(AccessWDUN) US refugee policy comes under microscope as migrants pour into Europe

From: Biniam Tekle <biniamt_at_dehai.org_at_dehai.org>
Date: Sun, 6 Sep 2015 17:44:18 -0400


Posted 12:02AM on Saturday 5th September 2015 ( 1 day ago )

US refugee policy comes under microscope as migrants pour into Europe

By The Associated Press

TUCSON, Ariz. (AP) — Europe is struggling with a surge of refugees and
immigrants that has resulted in countless deaths, including that of a
3-year-old Syrian who washed up on a beach in Turkey and has become a
symbol of the crisis.

The disturbing image of the dead child has brought new awareness to
the crisis and led to criticism that the world is not doing enough to
accommodate the refugees, many of them victims of a long-running civil
war in Syria. The family of Aylan Kurdi, whose brother and mother also
drowned while on a small boat that was on its way from Turkey to
Greece, says an aunt in Canada tried to get the family refugee status
there. The Canadian government on Thursday said it never received a
refugee application for the family. It has accepted 2,300 refugees
from Canada so far.

The situation has also led to calls for the U.S. to take a greater
role in the crisis by expanding its refugee program and making it
easier for desperate immigrants to navigate the cumbersome and
time-consuming process.

A look at how the U.S. refugee system works:



The government has authorized 70,000 refugees to be resettled in the
United States in fiscal year 2015, which began Oct. 1. The cap is set
by the White House, which works with Congress and takes into account
funding and the potential social and economic impact of refugees in
the country.

About 51,000 refugees from all over the world have been resettled here
through July, according to data compiled by the Refugee Processing
Center. The State Department says the U.S. will likely reach or come
close to meeting the 70,000 cap. Iraq, Bhutan, Burma, Somalia and the
Democratic Republic of Congo comprise the largest makeup of refugees
accepted in the U.S. Meanwhile, only about 1,000 Syrians have been
resettled in America this fiscal year. People from countries like
Egypt, Libya and Eritrea have been accepted into the U.S. at even
smaller rates.

Stacie Blake, director of government and community relations for the
U.S. Committee for Refugees and Immigrants, says refugee policies
around the world are outdated. They're based on the 1951 Refugee
Convention, when world leaders couldn't have anticipated the crisis
we're seeing today, she said.

"Clearly the European Union is struggling to respond, and I can't
imagine anyone likes to see the pictures that we are all seeing right
now," she said.



Being resettled in the United States is often a long and difficult
process. Many times, refugees live in camps outside of their home
country for up to a decade before they are accepted into a new country
like the United States. Most refugees are first selected by the Office
of the United Nations High Commissioner for Refugees, which then makes
recommendations to different countries for resettlement. Only about 1
percent of refugees are resettled into a new country, and the U.S.
takes in about half of those, the State Department says. Once a
refugee is selected for settlement in the United States, they undergo
a rigorous background check and health inspection.
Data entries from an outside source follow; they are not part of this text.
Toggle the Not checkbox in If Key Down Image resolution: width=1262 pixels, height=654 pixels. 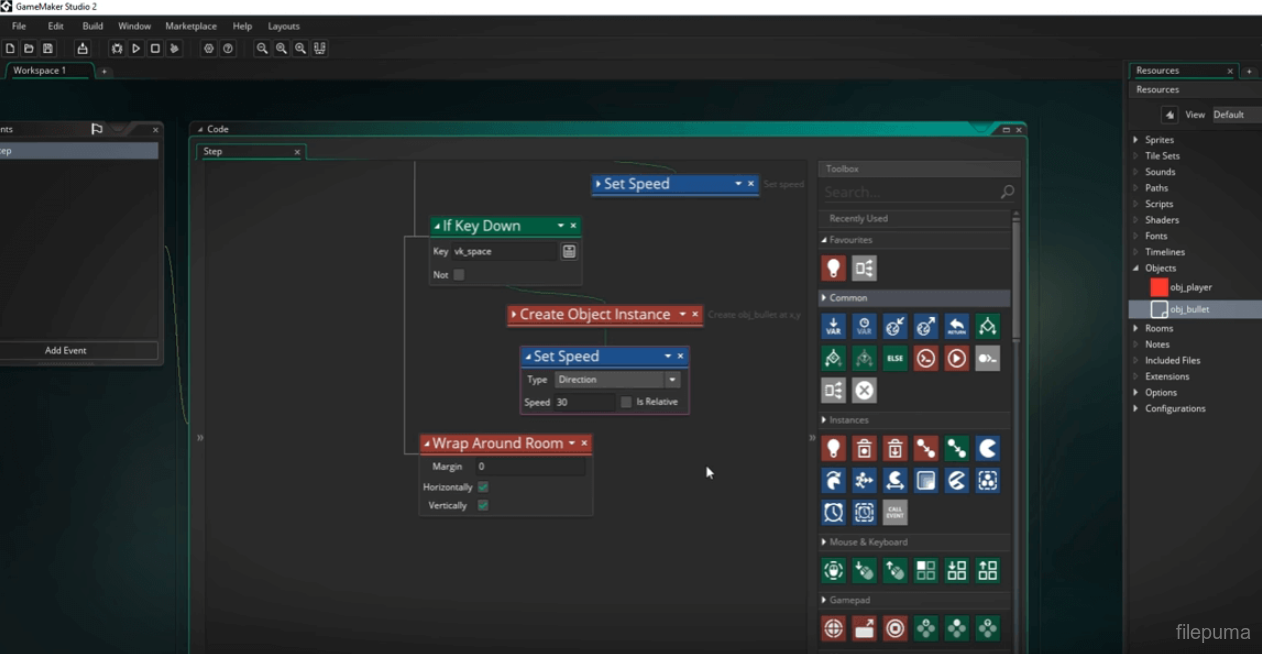[459, 275]
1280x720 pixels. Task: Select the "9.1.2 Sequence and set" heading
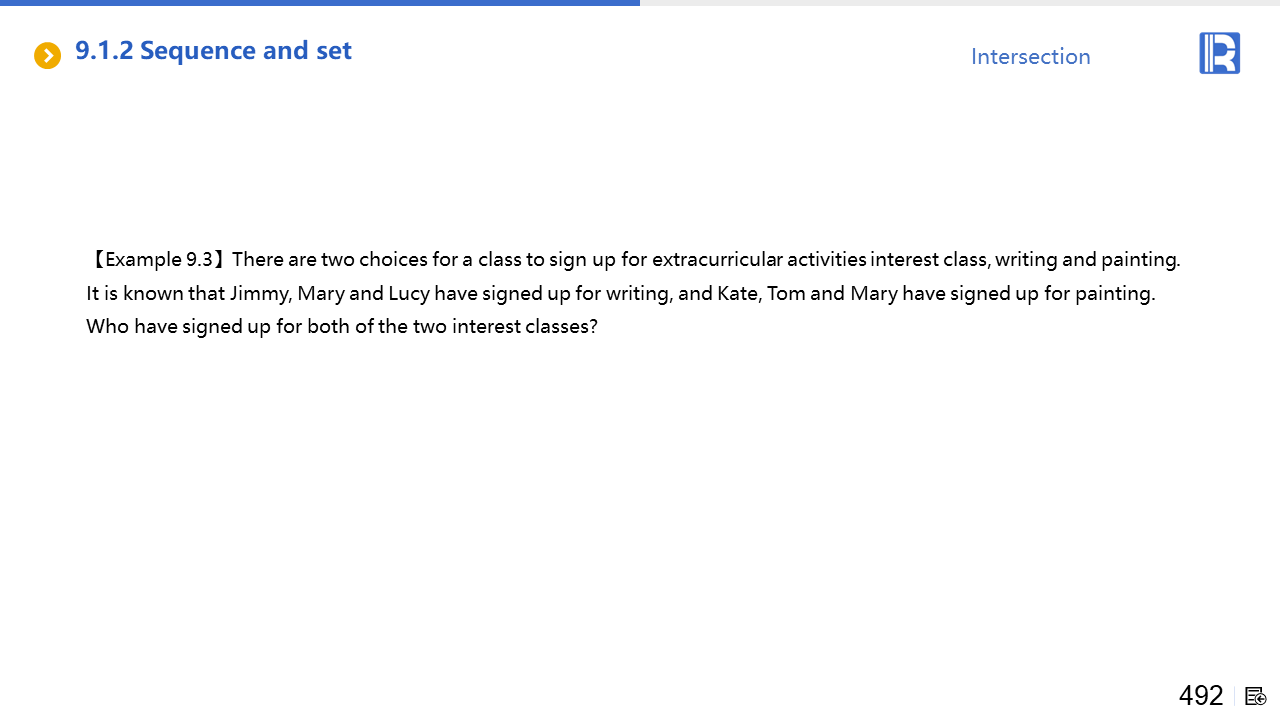coord(213,51)
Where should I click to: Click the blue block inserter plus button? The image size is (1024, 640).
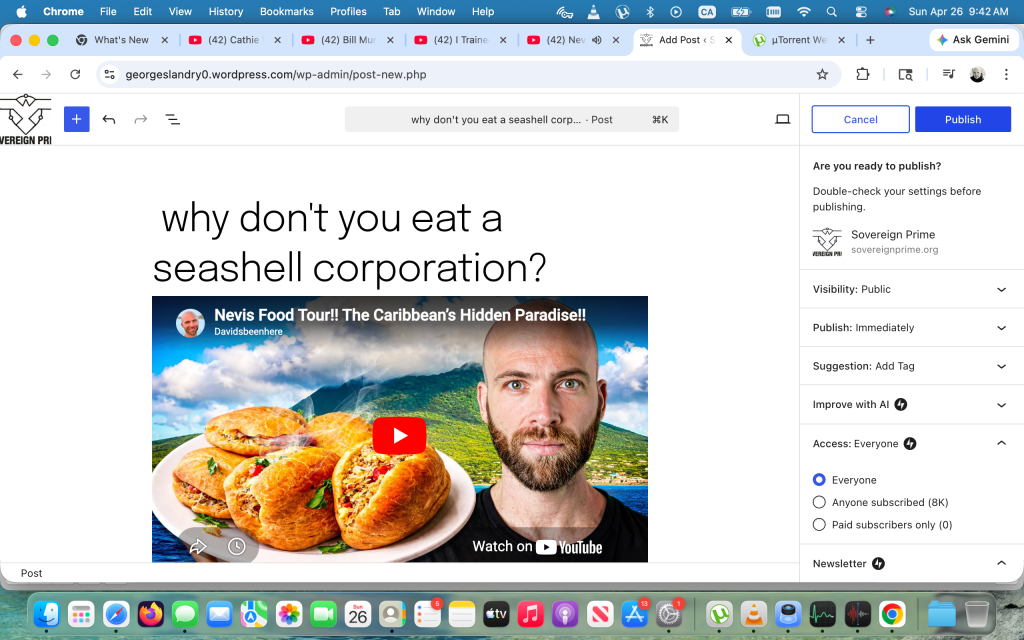(77, 119)
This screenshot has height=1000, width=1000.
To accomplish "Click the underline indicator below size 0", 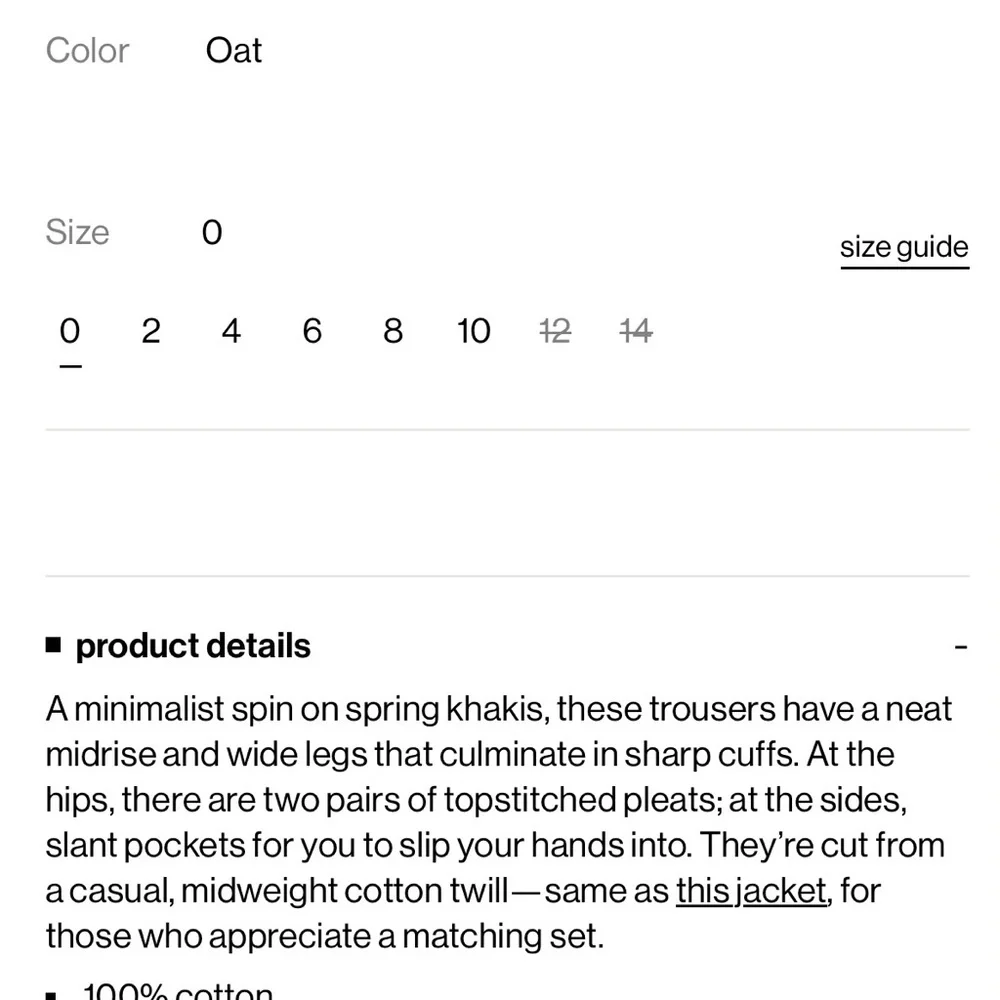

But large numbers of people never reach that point. They end up living
in refugee camps like the massive ones in Jordan that have housed
hundreds of thousands of Syrians. Some refugees return to their home
countries, while others take dangerous risks to reach Europe.

"We are concerned that the need is so great and even though as a
country we do receive more refugees than other countries, clearly our
efforts and the efforts of other countries around the world are not
beginning to meet the actual need," Blake said.



The government contracts with different organizations that coordinate
the arrival of refugees. Those organizations welcome the refugees at
airports, help them find their first apartment and jobs, and provide
English-language classes. But the refugee program is based on a
principle of self-sufficiency, Blake says. Refugees are expected to be
self-sufficient within months of arrival.



It's not likely. White House spokesman Josh Earnest said Thursday that
he wasn't aware of any pending policy changes when it comes to
allowing more refugees. Still, the United States has made exceptions
in the past. In 1975, the government helped tens of thousands of
refugees from South Vietnam and other nearby areas settle in the
United States after the fall of Saigon. In a statement issued to The
Associated Press, the State Department said the U.S. is committed to
its refugee admissions program and is aware of the needs of Syrians.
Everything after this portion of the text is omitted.